#### Document excerpt

How projects use pull requests on Github
Pull requests form a new method for collaboration on distributed software development. The novelty lays in the decoupling of the development effort from the decision to incorporate the results of the development in the code base. Several code hosting sites, including Github and BitBucket, tapped on the opportunity to make the pull-based development model more accessible to programmers. A unique characteristic of such sites is that they allow any user to fork any public repository. The clone creates a public project that belongs to the user that cloned it, so the user can modify the repository without being part of the development team. What is more important is they automate the selective contribution of commits from the clone to the source, through pull requests.

#### List of tasks
a. Decide whether each statement agrees with the pull request text, answering yes or no and quoting the words that settle it: (i) such sites let any user fork any public repository; (ii) a user must join the development team to modify the cloned repository; (iii) Github is the only code hosting site named.
b. Quote the pull request text from "How projects use" to "through pull requests.".

#### Dataset excerpts
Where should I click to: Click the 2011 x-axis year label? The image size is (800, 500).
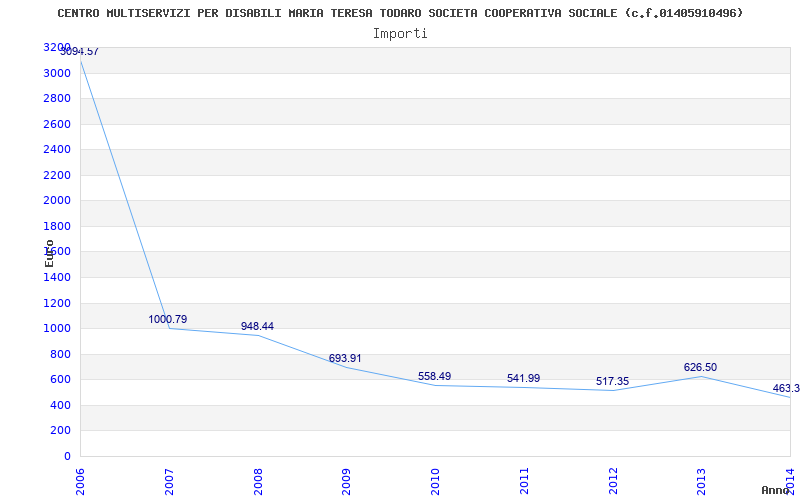(x=524, y=480)
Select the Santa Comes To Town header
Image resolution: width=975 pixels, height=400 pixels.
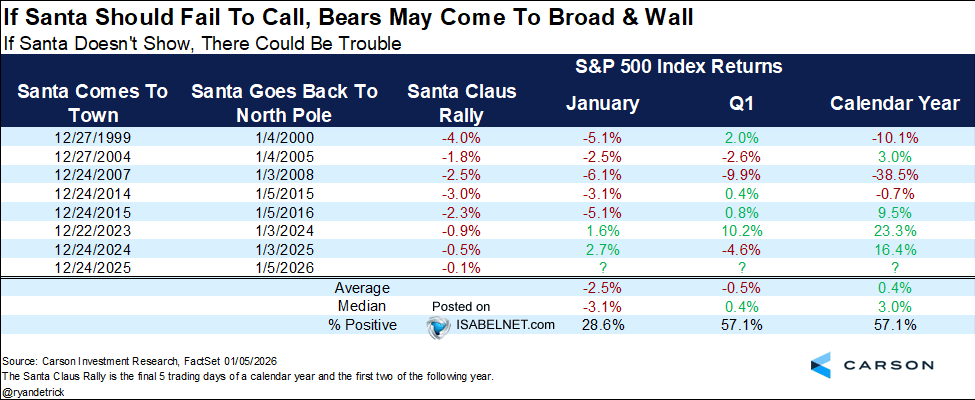click(91, 102)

#### Answer set
a.
(i) Yes: "they allow any user to fork any public repository"
(ii) No: "the user can modify the repository without being part of the development team"
(iii) No: "Several code hosting sites, including Github and BitBucket"

b.
How projects use pull requests on Github
Pull requests form a new method for collaboration on distributed software development. The novelty lays in the decoupling of the development effort from the decision to incorporate the results of the development in the code base. Several code hosting sites, including Github and BitBucket, tapped on the opportunity to make the pull-based development model more accessible to programmers. A unique characteristic of such sites is that they allow any user to fork any public repository. The clone creates a public project that belongs to the user that cloned it, so the user can modify the repository without being part of the development team. What is more important is they automate the selective contribution of commits from the clone to the source, through pull requests.